Он и потом, в последующие дни, не раз вот так, на ходу, тянулся ищущим взглядом к этому домику, чувствуя удовлетворение, что появилась и у него в этом городе какая-то небезразличная ему, Алексею, живая душа. А потом раздражался, мрачнел. Что тебе в ней? Мало одного урока? Хочешь получить еще один? Он готов был перенести и на эту незнакомую ему эвакуированную Валю все то оскорбительное, обидное, что пережил в свое время и не мог забыть. И все-таки трудно было удержаться, чтобы пройти по Луначарской, не посмотрев на третий от переулка домик… Однажды заметил во дворе женщину, рубившую арчу. Ветер скинул с ее головы платок, обнажил по-узбекски гладкий зачес черных волос.

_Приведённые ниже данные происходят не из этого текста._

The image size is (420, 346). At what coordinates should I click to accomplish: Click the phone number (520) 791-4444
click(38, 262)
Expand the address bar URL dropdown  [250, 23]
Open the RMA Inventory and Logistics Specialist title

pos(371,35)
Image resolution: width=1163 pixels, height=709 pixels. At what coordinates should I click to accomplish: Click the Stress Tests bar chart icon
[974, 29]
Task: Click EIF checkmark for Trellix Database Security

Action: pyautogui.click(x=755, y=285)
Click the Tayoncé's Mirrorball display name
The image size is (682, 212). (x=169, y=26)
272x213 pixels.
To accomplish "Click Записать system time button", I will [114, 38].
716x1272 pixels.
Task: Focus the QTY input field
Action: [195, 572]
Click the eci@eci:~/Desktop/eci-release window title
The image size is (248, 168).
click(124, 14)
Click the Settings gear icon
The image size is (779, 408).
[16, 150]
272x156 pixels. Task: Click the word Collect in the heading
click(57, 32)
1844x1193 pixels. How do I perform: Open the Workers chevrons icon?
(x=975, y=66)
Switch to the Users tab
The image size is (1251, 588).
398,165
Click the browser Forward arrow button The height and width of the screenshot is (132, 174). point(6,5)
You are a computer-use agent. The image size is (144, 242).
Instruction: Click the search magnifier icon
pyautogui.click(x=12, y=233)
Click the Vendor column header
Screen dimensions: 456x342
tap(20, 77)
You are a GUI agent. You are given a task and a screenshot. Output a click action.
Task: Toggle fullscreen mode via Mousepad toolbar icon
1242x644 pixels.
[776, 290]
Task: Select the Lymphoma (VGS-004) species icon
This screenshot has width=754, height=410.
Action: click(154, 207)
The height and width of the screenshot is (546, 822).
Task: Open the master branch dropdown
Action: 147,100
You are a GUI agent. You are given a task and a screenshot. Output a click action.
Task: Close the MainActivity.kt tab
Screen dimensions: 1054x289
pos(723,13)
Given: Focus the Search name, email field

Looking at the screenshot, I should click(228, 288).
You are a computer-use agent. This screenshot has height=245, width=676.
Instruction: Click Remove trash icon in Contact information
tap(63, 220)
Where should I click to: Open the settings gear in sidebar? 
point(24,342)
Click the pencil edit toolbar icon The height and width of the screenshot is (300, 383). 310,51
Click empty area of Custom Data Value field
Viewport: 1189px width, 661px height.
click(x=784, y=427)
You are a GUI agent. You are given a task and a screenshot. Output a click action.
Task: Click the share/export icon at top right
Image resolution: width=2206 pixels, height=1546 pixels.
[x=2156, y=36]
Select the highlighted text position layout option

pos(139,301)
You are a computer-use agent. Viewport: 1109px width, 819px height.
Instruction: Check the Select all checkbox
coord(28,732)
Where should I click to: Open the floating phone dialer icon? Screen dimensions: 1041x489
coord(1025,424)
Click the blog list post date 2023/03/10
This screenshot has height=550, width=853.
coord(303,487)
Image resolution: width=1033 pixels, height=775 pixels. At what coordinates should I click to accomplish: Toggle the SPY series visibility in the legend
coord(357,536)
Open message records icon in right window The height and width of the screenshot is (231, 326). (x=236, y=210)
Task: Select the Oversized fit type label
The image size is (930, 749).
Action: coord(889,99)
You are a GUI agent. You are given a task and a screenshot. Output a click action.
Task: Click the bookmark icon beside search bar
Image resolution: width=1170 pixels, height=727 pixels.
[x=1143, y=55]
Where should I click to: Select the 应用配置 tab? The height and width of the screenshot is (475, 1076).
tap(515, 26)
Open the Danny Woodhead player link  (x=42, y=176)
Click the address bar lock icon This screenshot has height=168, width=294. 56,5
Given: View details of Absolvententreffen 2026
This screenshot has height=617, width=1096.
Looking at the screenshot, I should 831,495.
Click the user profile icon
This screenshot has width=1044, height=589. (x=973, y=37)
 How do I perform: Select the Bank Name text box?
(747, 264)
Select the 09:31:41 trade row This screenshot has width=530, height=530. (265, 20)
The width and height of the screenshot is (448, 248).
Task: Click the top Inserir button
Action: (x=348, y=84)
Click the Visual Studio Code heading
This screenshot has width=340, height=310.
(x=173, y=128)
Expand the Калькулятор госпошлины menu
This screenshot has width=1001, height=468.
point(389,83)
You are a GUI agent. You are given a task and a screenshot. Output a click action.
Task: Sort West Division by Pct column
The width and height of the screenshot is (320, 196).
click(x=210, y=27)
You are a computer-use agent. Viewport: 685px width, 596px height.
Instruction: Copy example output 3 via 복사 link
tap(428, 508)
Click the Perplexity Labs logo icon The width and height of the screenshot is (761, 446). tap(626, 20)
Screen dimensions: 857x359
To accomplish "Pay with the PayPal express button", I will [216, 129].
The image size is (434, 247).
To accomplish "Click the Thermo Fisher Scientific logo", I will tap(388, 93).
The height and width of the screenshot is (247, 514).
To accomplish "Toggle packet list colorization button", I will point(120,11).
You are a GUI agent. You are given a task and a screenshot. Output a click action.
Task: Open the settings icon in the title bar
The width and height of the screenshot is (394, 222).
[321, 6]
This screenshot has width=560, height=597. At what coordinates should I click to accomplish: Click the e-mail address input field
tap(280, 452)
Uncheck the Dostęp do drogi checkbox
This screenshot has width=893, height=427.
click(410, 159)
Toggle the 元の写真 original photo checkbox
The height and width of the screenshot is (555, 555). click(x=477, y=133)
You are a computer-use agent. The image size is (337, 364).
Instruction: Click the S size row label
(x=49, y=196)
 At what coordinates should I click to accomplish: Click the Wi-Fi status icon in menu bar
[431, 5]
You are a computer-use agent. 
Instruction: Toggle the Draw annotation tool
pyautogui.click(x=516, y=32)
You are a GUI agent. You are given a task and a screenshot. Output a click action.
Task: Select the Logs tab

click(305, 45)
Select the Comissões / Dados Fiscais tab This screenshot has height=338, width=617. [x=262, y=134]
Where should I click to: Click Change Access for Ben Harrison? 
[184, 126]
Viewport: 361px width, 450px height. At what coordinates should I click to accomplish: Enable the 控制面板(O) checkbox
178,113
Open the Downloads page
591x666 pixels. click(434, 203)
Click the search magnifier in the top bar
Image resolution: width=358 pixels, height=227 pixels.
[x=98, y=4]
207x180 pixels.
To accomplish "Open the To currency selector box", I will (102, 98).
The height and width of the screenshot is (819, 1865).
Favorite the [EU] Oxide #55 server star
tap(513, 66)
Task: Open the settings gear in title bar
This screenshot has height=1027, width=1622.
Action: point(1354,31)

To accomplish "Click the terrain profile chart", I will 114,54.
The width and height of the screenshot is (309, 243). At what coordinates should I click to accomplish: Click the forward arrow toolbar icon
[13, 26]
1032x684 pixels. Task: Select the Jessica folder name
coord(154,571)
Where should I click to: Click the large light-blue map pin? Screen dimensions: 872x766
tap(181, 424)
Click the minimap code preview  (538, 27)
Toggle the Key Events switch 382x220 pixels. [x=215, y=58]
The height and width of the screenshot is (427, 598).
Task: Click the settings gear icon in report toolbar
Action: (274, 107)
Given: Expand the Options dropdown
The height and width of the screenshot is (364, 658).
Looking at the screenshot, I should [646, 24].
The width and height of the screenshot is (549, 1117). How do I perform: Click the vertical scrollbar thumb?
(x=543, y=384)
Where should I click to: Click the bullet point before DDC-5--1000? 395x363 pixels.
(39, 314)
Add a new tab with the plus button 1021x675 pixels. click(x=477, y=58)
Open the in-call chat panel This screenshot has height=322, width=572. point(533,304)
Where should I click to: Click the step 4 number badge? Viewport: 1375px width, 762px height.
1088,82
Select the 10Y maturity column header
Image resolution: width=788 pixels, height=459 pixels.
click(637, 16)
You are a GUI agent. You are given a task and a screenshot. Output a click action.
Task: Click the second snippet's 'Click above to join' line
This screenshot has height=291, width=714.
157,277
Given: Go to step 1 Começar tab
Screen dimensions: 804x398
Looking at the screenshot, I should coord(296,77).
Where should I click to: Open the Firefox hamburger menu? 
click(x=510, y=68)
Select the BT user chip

Нет, не она; наверное, хозяйка… В конце концов, если завтра или послезавтра не увидит ее, то попросится выйти из строя. На минуту. Подбежит, спросит о свитере – и назад…
Но вскоре начались боевые стрельбы, и курсанты теперь ходили за город в ущелье, где располагалось стрельбище. Алексея поджидали неприятности, неудачи, и он на какое-то время перестал и вспоминать о голубой кибитке… Старенькая и казавшаяся такой незамысловатой винтовка вдруг, попав к нему в руки, проявила свой норов. Он мазал и мазал…
Мараховец с насмешливой ленцой щурил красивые карие глаза.
– Курсант Осташко, винтовка образца какого года?
– Тысяча восемьсот девяносто первого дробь тридцатого, товарищ лейтенант.
– Значит, сколько лет она служит армии?
– Пятьдесят, товарищ лейтенант.
– Понимаете, что это означает?
Еще бы не понимать?!
Все более чем ясно. Полвека прошло. Палили из этой фузеи еще под Мукденом, потом в девятьсот четырнадцатом – под Перемышлем и Сувалками, потом в гражданскую войну – под Псковом и Перекопом, а вот теперь в руках будущего военного комиссара.
– Я вас аттестую политруком банно-прачечного отряда, – теперь уже гремел голос Мараховца. – Будете сидеть на берегу пруда и приглядываться к икрам полоскальщиц.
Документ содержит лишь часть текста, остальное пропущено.